There are several interesting distinctions between these two major groups but one striking thing that should be noted is the Satem shift of
palato-velar stops to fricatives (and affricatives, but all articulated at the front of the mouth). Where as in Centum the palato-velar stops were
merged with plain velars.
Best to illustrate this with an example :-/. The original indo-european word for 100 is '*k^mtom". In the Avestan language (closely related to
vedic, a form of sanskrit), the sound the palato velar '*k^' shifted to an 's', so in Avestan, 100 is 'satem'. Where as in latin the '*k^'
become a plain 'k' hence it's word for 100 being 'centum'. This begins to explain how a word as different as a 'hundred' in English and 'sto'
in Russian can be so closely related (the 'h' in English's 'hundred' is actually a later consonantal shift, described by Grimm's law).

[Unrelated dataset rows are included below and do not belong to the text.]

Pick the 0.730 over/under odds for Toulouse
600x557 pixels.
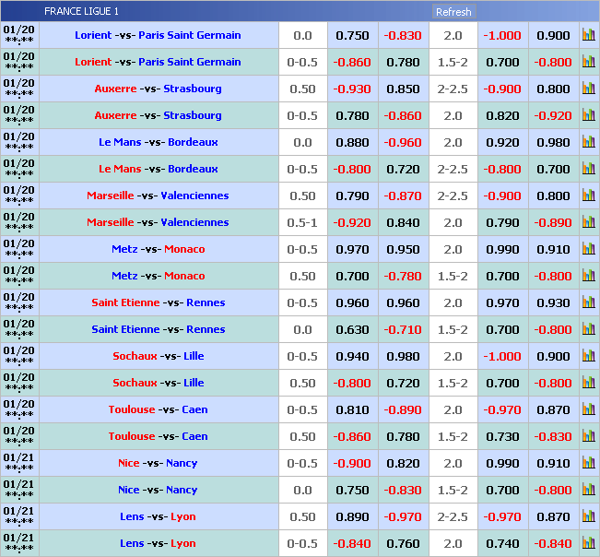coord(502,437)
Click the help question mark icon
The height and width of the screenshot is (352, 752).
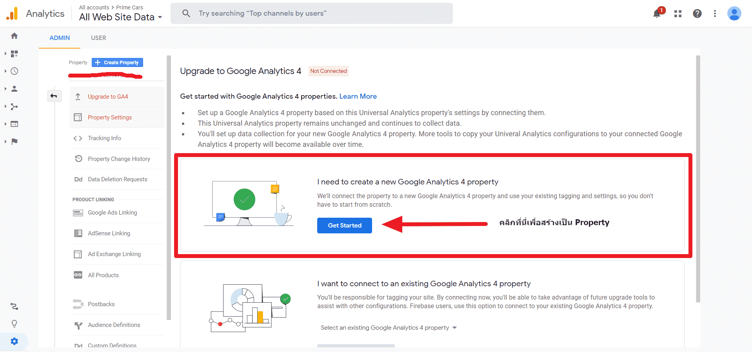coord(697,14)
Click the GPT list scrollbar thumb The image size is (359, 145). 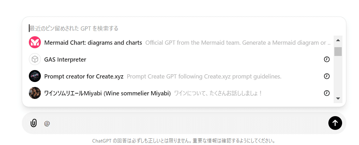(338, 51)
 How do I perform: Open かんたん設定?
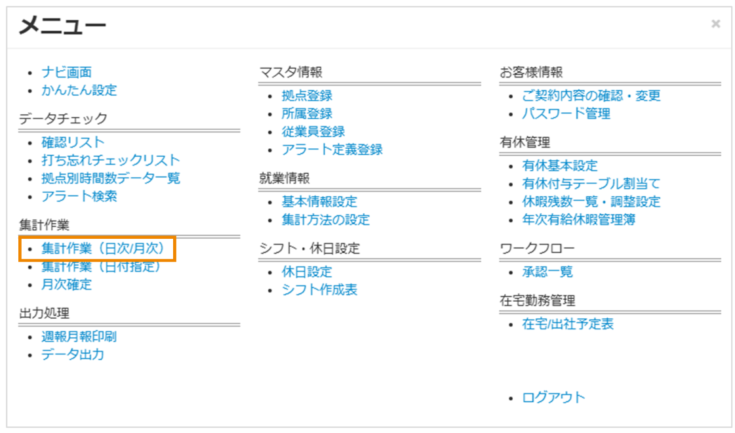tap(79, 90)
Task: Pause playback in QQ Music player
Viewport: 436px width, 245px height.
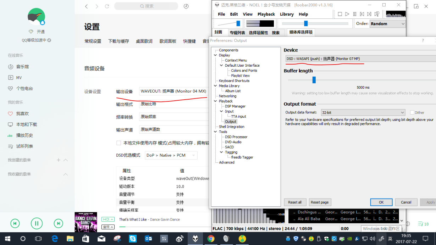Action: pos(37,223)
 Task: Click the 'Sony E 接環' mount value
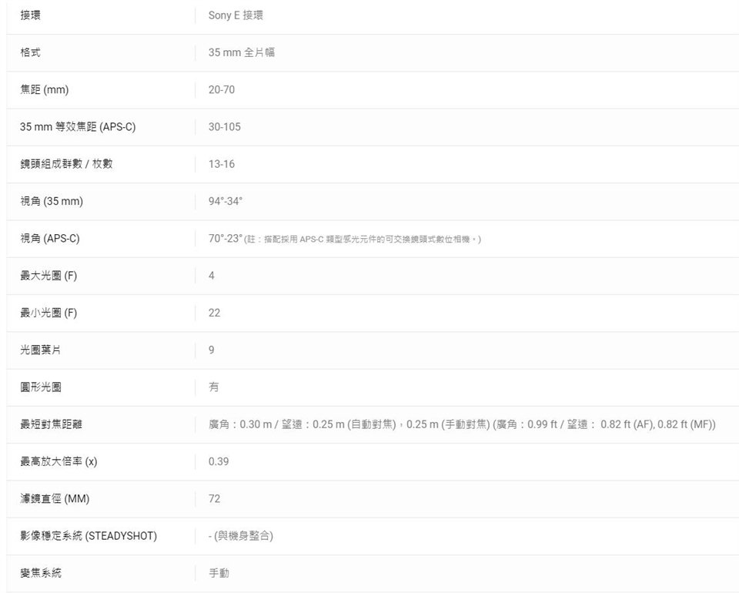pos(236,15)
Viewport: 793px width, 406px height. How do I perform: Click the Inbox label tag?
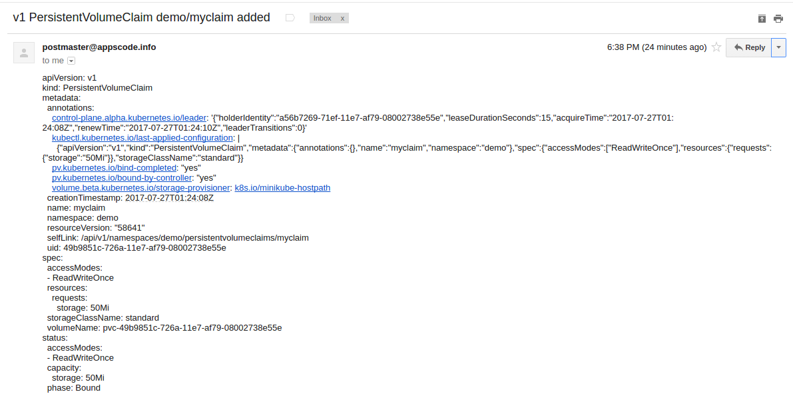click(x=322, y=18)
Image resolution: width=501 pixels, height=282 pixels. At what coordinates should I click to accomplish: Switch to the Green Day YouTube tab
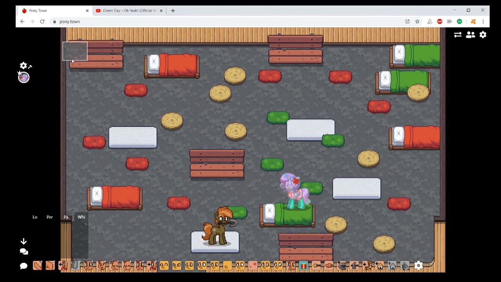coord(129,11)
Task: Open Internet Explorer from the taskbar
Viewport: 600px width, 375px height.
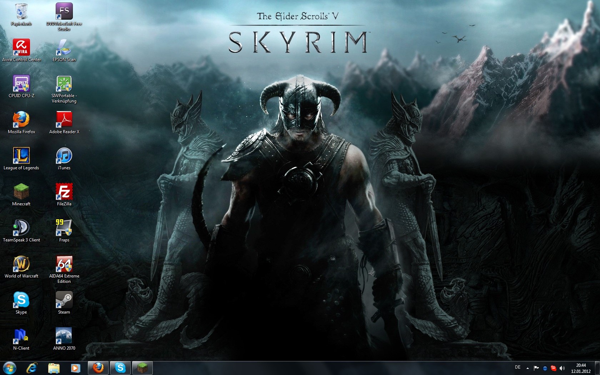Action: [32, 368]
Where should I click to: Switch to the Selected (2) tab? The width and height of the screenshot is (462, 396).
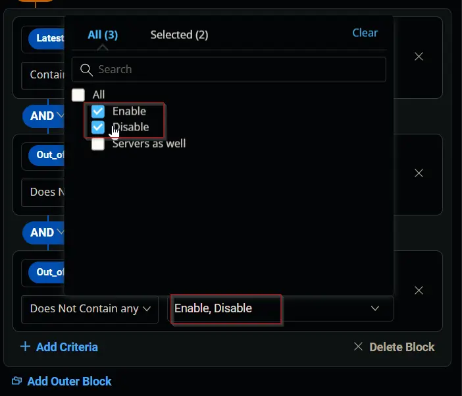(180, 35)
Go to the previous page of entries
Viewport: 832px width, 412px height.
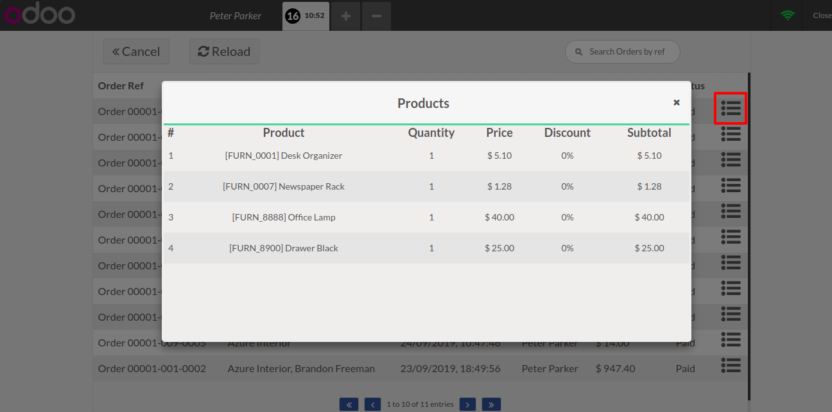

Languages tend to do curious things too Let's use a slavin example, btw Slavic is a nice language group to search for changes because it diverged
less than a millennium ago... so it's languages are a lot more similar than say Germanic. Proto-slavic for example had 'softened' consonants
(easiest way to explain that is a consonant with an 'ee' sound at the end, like in english been). This is still present in modern Russian, while it
has been abandoned in most other slavinc languages, it was even further exagarated in Polish with further softening where the softened consonant
became palatalised. For example, the soft 'd' sound became palatalised into a soft version of the english 'j'. Other examples include soft 't'
into soft 'ch' etc. The problem was that slavic already had a 'ch' sound (similar to the english one), to distinguish it from the new soft 'ch'
a new set of consonant shifts occured making sounds like 'ch' 'j' and 'sh' a lot stronger. In fact, the only other language(s) that
distinguishes soft and hard versions of these sounds is Chinese (here the distinction is even more pronounced). A much simpler but similar shift also
accured in Greek, as it had no 'sh' sound at all, as a results, its 's' sound became ever so slightly palatalised to fill in this gap... that is
why the Greek 's' when spoken by a real Greek sounds neither like an 's' or an 'sh' but something in between. Although curiously a native Greek
speaker will swear that when they say 's' it sounds exactly the same as the 's' pronounced in English.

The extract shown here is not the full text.